- **TEXT PASSAGE**:
-- BEGIN --

Xanthippus of Carthage

Battle of Bagradas: Regulus’s defeat: Libya 255 BC.

255–245 BC Carthaginian Empire             

Spartan mercenary general hired by the Carthaginians to aid in their war against the Romans during the First Punic War. Credited for developing military tactics used by Carthage, he led Carthaginian soldiers into the battle of Tunis where the Roman expeditionary force was routed and the Roman consul Marcus Atilius Regulus was captured.

By the end of 257 the Romans had confined the Carthaginians to the western third of Sicily, they had neutralized the Carthaginian forces in Sardinia and Corsica, and they were ready to invade Africa. They organized a fleet of 300 ships with crews of 300 oarsmen and 120 marines each (a total of about 100,000 men) and two legions of about 15,000 men. The invasion force of 256 B.C. was commanded by Marcus Atilius Regulus. Regulus had to fight for his passage against a Carthaginian fleet lying off Cape Ecnomus. The Roman “ravens” worked again, and the Romans captured fifty Carthaginian ships and sank thirty.

The Romans landed in Africa, seized the coastal city of Aspis, and ravaged the neighboring area. Regulus advanced into the Carthaginian hinterland (apparently he intended to cut Carthage off from its allies and revenues and force it to come to terms). When he was confronted by a much larger Carthaginian army, well supplied with cavalry and elephants, he feigned retreat, lured the Carthaginian army after him into rugged terrain (where their cavalry could not operate), and smashed them. Regulus then went into winter quarters at Tunis, from which he ravaged Carthaginian territory and persuaded Carthage’s Numidian allies (or subjects) to join him in ravaging Carthaginian territory. Regulus had every reason to be confident. The Romans outside Africa had won all but two (minor) engagements against the Carthaginians, he himself had defeated them in Africa, and he expected to defeat them again in the spring. Consequently, when he offered them terms, he named terms so harsh that he seemed to be goading them to further resistance rather than trying to settle the war.

During the winter, therefore, the Carthaginians sought, and found, help in a mercenary general, Xanthippus of Sparta; Xanthippus retrained and reorganized their army to fight the legion, and in the spring he met Regulus in battle.

The Battle

When campaigning began again in spring 255 they had the sense, too, to continue following his advice-it was hardly revolutionary-to operate on level terrain, bring the enemy to battle, and exploit their cavalry superiority and elephants. The Carthaginian army numbered only 12,000 infantry, which must have been roughly the same as Regulus’s, but its 4,000 cavalry vastly outnumbered his, and he had nothing to counter its ninety-odd elephants.

-- END --

- **MATERIAL SUPPLIED**:

-- BEGIN --

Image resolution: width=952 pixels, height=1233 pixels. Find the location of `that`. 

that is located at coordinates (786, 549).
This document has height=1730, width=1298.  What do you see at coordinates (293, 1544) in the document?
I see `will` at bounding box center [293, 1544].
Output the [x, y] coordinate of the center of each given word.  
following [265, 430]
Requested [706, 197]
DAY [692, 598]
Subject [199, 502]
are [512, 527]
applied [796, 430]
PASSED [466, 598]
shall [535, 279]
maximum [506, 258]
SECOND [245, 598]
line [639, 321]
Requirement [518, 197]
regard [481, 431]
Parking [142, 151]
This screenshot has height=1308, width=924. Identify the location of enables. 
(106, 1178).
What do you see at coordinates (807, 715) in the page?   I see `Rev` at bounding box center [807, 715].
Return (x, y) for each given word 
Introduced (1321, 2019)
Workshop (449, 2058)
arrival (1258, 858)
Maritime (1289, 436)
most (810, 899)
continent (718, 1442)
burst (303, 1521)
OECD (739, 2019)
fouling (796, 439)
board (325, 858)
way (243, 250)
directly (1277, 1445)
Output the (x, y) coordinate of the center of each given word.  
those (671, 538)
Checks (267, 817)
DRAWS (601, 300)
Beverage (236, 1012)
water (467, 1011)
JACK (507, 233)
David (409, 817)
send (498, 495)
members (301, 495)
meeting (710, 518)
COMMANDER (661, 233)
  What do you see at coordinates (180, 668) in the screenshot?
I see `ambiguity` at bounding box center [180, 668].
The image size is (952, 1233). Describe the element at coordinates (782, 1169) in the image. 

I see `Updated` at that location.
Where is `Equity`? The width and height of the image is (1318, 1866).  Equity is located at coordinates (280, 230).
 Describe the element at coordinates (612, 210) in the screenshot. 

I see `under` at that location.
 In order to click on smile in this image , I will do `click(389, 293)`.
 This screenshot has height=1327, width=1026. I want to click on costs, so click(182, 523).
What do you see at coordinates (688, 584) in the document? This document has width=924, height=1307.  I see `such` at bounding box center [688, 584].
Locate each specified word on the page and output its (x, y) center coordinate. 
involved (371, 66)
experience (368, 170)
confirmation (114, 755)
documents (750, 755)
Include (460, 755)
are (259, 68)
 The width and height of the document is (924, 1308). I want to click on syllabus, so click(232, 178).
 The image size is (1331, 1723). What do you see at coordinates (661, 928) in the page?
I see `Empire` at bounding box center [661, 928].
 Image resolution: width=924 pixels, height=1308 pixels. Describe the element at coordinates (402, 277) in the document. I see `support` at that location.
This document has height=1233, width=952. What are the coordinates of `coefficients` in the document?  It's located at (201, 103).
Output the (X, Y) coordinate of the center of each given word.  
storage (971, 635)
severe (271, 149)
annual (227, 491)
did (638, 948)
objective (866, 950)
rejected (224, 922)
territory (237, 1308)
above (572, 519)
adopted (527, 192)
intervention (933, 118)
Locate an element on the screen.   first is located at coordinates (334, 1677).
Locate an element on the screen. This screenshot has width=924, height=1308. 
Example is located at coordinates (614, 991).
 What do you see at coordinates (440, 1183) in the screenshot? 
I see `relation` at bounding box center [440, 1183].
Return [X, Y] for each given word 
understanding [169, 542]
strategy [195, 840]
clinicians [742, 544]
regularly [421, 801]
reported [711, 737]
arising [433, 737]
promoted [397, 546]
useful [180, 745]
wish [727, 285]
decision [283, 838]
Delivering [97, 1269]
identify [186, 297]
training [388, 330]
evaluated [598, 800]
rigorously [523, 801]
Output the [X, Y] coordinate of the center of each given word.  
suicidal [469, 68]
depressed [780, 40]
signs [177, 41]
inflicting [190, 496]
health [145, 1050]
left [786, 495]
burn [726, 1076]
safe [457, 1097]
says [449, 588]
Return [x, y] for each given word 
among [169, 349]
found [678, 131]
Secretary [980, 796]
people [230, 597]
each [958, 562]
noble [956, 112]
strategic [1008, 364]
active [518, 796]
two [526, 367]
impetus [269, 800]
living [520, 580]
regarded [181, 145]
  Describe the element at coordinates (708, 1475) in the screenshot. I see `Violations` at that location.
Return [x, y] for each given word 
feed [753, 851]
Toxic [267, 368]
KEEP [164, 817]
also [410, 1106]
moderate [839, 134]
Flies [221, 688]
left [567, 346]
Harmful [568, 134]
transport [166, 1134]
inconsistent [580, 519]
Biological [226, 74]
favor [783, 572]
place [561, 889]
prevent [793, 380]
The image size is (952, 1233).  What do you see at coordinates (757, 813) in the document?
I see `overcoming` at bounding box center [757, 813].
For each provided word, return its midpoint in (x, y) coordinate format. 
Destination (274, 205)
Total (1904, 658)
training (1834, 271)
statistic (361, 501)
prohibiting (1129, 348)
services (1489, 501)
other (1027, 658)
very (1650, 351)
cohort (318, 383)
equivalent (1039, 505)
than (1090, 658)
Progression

-- END --

- **EXERCISE OBJECTIVE**: From the text on Xanthippus of Carthage, extract the exact passage starting at "By the end of" and ending at "and sank thirty.".

- **SOLUTION TO THIS EXERCISE**:
By the end of 257 the Romans had confined the Carthaginians to the western third of Sicily, they had neutralized the Carthaginian forces in Sardinia and Corsica, and they were ready to invade Africa. They organized a fleet of 300 ships with crews of 300 oarsmen and 120 marines each (a total of about 100,000 men) and two legions of about 15,000 men. The invasion force of 256 B.C. was commanded by Marcus Atilius Regulus. Regulus had to fight for his passage against a Carthaginian fleet lying off Cape Ecnomus. The Roman “ravens” worked again, and the Romans captured fifty Carthaginian ships and sank thirty.